Su caída comenzó con el juicio de su esposa Bogu Kailai que fue condenada por asesinar al empresario británico Neil Heywood. El ejecutivo fue envenenado luego de que presuntamente la había chantajeado con divulgar operaciones de lavado de dinero. Según versiones de prensa Kailai pidió al británico que le ayudara a sacar ilegalmente de China una gran suma de dinero. Cuando ella no quiso pagarle una elevada comisión Heywood amenazó con revelar la trama. En una coreografía penal digna de la era del estalinismo Kailai agradeció su sentencia a 14 años de cárcel: “El veredicto es justo y refleja un respeto especial hacia la ley, la realidad y la vida”.
Algún enriquecimiento ilícito hubo pues el hijo de la pareja Bo Guagua, de 24 años, estudio en Gran Bretaña en Harrow, Oxford y luego en Harvard, en Estados Unidos. Nunca le faltó un costoso coche deportivo. Pero los padres no son responsables por lo que hacen sus hijos y viceversa. Aunque es obvio que Guagua no sacó el dinero de su bolsillo.

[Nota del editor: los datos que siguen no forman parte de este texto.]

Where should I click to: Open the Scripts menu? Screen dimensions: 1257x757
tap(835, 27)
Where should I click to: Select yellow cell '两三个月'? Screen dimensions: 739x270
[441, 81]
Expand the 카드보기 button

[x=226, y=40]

Bo Xilai es considerado como uno de los líderes de la izquierda oficialista china. Su popularidad creció luego de una exitosa campaña contra la corrupción. Para ello acuñó la consigna con colores elocuentes para sus compatriotas: “Soñar rojo (los ideales comunistas) y golpear el negro ( que alude al ataque contra las mafias). Bo tomó además una serie de medidas para atenuar el creciente abismo social chino. En este contexto solía invocar a Mao, que si bien es un icono nacional, fue postergado del pensamiento político dominante desde el ascenso de Deng Xiaoping, en 1982, el arquitecto de la modernización del país. El desbancado Bo, en cambio, favorecía, al menos en teoría, un rol más firme del estado para asegurar más equidad.

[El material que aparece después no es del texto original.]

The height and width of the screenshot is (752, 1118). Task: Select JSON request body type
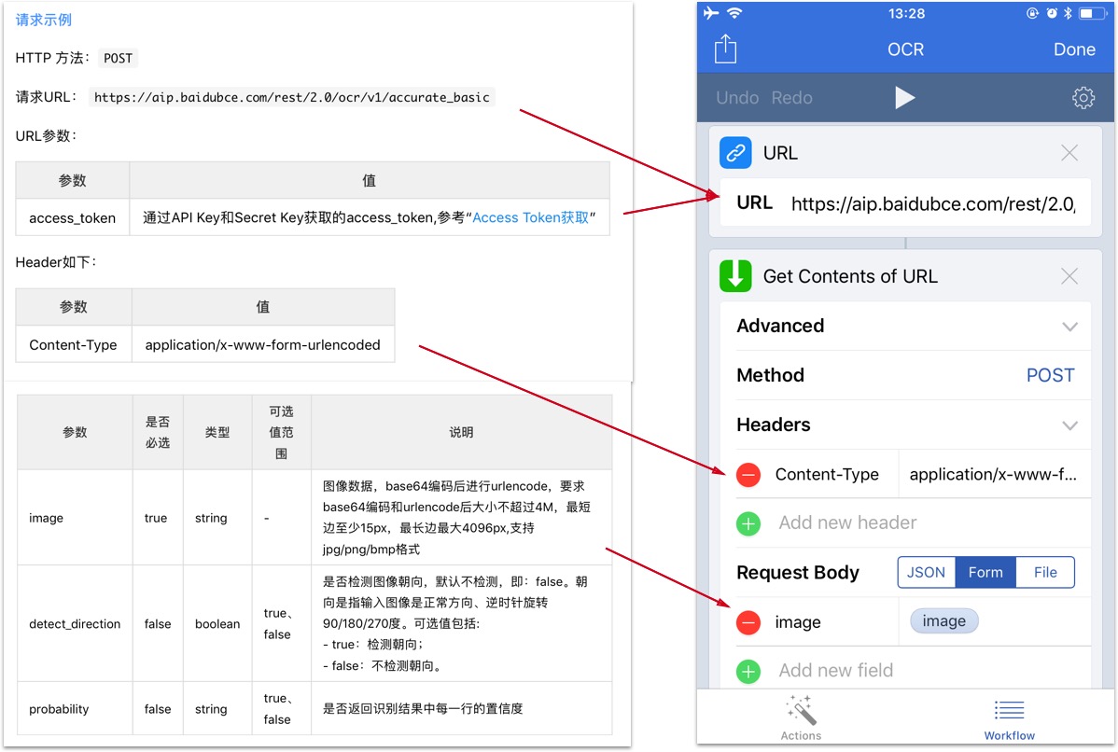[926, 573]
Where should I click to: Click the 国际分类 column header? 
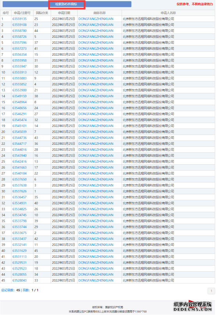(x=42, y=13)
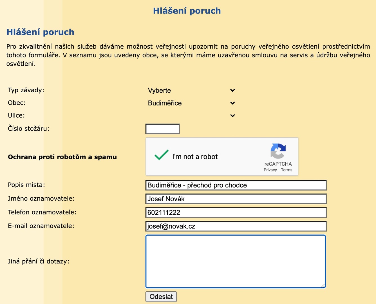Click the Jméno oznamovatele field with Josef Novák

pyautogui.click(x=236, y=199)
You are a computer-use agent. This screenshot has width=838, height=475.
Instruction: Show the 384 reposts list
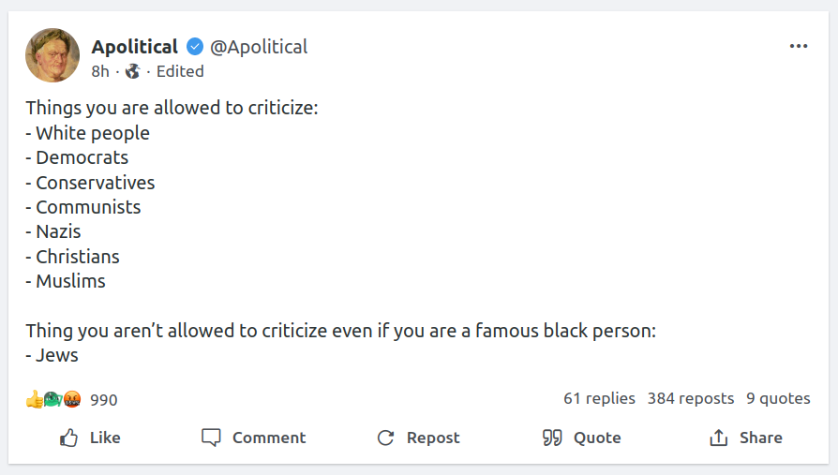tap(691, 398)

A diferencia de su esposa Bo enfrentó al tribunal con una posición desafiante. Descalificó a sus acusadores a lo largo de un publicitado e inédito juicio que duró 5 días. Tuvo la posibilidad de expresar sus puntos de vista y si bien reconoció haber cometido errores defendió su gestión. Los montos de dineros obtenidos por vía de la corrupción aparecen como caja chica frente a otros líderes que ejercen el poder. Al parecer el ocaso de Bo fue causado ante todo por su estilo carismático, heterodoxo y sus declaradas ambiciones de poder. Es revelador que las autoridades lo hayan sometido a un juicio público. Si anticipara una práctica regular, y no una vendetta personal, sería una gran señal de la muy necesitada probidad del Estado chino.